Porém, estudo do Imazon mostra que, até 2004, os assentamentos foram responsáveis, por, pelo menos, 15% do desmatamento da Amazônia, sendo que, no sul do Pará, onde atualmente existem 500 assentamentos, o percentual de devastação de mata nativa nas referidas áreas sobe para 50%. Com a criação de novos assentamentos em regiões de floresta nativa, o desmatamento avança a uma taxa de 3% ao ano, avaliou o Imazon.
Só no primeiro semestre deste ano, o Ibama embargou 113,3 mil hectares de terras e aplicou multas no valor de R$392 milhões. Em uma principais operações no Pará, o órgão ambiental apreendeu, pela primeira vez, cabeças de gado em propriedades particulares situadas em cidades líderes em desflorestamento. As criações estavam em áreas já embargadas. Por isso, os proprietários foram multados e serão processados civil e criminalmente.
- O novo modelo de fiscalização do Ibama não visa apenas a pessoa física, mas a cadeia do crime. Queremos quebrar o fluxo econômico dos criminosos. Só este ano, em Belém, o Ibama fechou 22 serrarias que compravam madeira extraída ilegalmente - afirmou a ministra do Meio Ambiente.
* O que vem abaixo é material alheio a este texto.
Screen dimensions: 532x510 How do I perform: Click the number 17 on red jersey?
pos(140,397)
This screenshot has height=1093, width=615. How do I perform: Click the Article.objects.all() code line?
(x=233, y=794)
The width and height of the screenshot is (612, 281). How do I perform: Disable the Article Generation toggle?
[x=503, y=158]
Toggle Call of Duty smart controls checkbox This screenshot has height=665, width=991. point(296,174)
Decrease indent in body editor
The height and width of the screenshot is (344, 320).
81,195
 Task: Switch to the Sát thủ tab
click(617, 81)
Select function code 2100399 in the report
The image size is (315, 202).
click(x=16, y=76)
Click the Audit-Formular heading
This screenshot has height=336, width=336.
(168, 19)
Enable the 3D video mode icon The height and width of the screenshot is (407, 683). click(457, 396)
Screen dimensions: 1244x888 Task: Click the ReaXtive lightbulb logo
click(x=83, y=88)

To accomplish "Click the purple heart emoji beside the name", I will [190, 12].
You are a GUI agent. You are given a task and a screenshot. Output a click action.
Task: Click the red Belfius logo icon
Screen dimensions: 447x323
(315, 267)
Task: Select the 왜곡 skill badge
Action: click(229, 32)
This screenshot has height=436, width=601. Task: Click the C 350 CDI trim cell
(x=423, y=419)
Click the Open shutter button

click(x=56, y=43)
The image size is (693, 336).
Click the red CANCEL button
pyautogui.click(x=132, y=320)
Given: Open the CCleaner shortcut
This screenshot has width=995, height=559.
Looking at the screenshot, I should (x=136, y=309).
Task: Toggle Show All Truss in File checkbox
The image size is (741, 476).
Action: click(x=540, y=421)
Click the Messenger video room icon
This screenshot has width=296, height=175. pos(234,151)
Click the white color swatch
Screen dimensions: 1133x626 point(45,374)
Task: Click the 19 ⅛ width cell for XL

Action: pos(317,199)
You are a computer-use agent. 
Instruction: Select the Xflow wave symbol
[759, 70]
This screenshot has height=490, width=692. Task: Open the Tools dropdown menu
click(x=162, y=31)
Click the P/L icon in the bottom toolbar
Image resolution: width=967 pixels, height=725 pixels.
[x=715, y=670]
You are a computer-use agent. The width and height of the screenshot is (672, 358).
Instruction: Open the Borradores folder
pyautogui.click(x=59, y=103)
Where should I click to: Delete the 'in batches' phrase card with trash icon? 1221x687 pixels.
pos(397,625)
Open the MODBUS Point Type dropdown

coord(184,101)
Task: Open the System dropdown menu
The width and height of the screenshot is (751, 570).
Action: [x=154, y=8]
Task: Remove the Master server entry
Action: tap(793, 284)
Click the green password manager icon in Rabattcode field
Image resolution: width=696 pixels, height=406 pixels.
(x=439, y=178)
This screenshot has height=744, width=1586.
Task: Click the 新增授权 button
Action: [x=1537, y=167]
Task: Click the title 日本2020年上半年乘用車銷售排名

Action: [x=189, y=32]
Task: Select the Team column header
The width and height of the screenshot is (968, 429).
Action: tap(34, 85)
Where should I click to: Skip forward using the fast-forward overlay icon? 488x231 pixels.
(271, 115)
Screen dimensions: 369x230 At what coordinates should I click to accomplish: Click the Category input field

Ela disse que vem trabalhado em parceria com o Ministério do Desenvolvimento Agrário, ao qual o Incra é subordinado, para resolver o problema dos licenciamentos ambientais nos assentamentos.

Árvores que viram pasto

As irregularidades no assentamentos da reforma agrária no Pará que levaram o Ibama a multar o Incra são muitas. Na primeira semana de outubro, os fiscais do órgão ambiental descobriram exploração de madeira dentro do Projeto de Assentamento Rio Cururuí, em Pacajá, no sudeste do estado. No local, encontraram 266 hectares de florestas destruídos. Já no Assentamento Praialta-Piranheira, em Nova Ipixuna, sudeste do Pará, o Ibama descobriu recentemente que 340 hectares de floresta viraram pasto. Lá, as 200 famílias assentadas em 1997 são agora 400.
Coordenador da operação do Ibama em Nova Ipixuna, Marco Vidal disse, à época, que o número de famílias aumentou porque muita gente invadiu o assentamento ou adquiriu terra de forma ilegal. Segundo ele, a maioria dos assentados não vive do agroextrativismo, mas da exploração ilegal de madeira e carvão, além da criação de gado.
O então ministro do meio Ambiente, Carlos Minc, afirmou, em 2008, que o Incra encabeçava a lista dos maiores desmatadores da Amazônia. Isso porque todas as seis maiores áreas desmatadas, desde 2005, pertenciam ao Incra. Nelas, foram derrubados 223 mil hectares de mata por colonos. A madeira foi vendida e a área, ocupada por lavoura.
Na ocasião, Minc esclareceu que o Incra ocupou os primeiros lugares na lista de desmatadores porque, formalmente, é dono das terras. Aos agricultores só é dado o direito de posse. De acordo com ele, o problema estava em desflorestamentos pequenos, de 20 ou 30 hectares, que, reunidos em milhares, resultavam em desmatamentos de grandes proporções.